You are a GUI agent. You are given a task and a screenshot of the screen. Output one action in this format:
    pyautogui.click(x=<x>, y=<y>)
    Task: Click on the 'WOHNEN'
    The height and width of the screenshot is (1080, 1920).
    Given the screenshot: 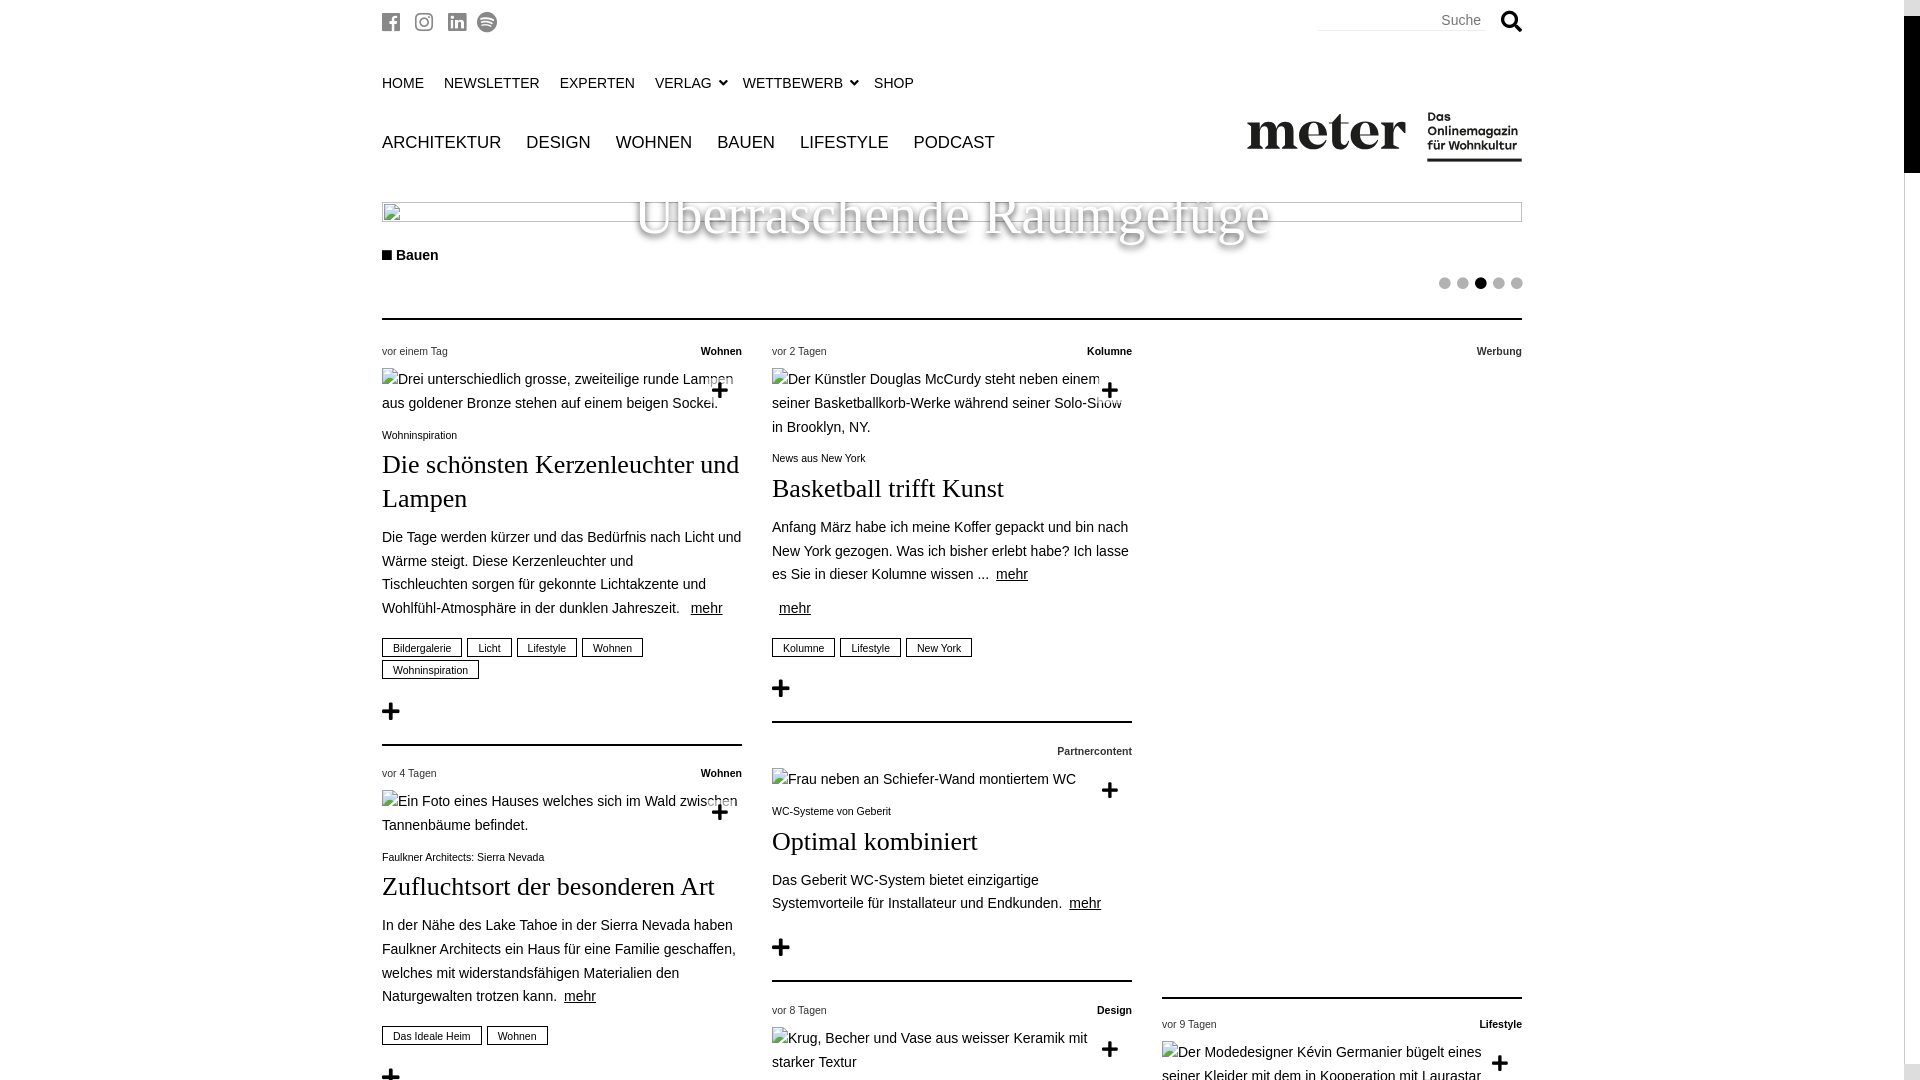 What is the action you would take?
    pyautogui.click(x=653, y=142)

_Problem requirements_
Pull out the lines of the material from its very first line through the line containing "The height and", reproducing each one word for word.

_Exercise answer_
You are a GUI agent. You are given a task and a screenshot of the screen. Output one action in this format:
    pyautogui.click(x=<x>, y=<y>)
    Task: Click on the 'WOHNEN'
    The height and width of the screenshot is (1080, 1920).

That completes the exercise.